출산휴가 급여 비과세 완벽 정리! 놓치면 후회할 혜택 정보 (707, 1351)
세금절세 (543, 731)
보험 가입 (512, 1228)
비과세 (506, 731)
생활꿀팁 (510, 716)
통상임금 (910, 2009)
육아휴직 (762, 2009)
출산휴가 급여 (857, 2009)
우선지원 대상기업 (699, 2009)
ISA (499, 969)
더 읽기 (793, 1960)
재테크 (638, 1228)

- - - - -

**Task goal**
Please retype the whole of the material above exactly.

**Exercise output**
출산휴가 급여 비과세 완벽 정리! 놓치면 후회할 혜택 정보 (707, 1351)
세금절세 (543, 731)
보험 가입 (512, 1228)
비과세 (506, 731)
생활꿀팁 (510, 716)
통상임금 (910, 2009)
육아휴직 (762, 2009)
출산휴가 급여 (857, 2009)
우선지원 대상기업 (699, 2009)
ISA (499, 969)
더 읽기 (793, 1960)
재테크 (638, 1228)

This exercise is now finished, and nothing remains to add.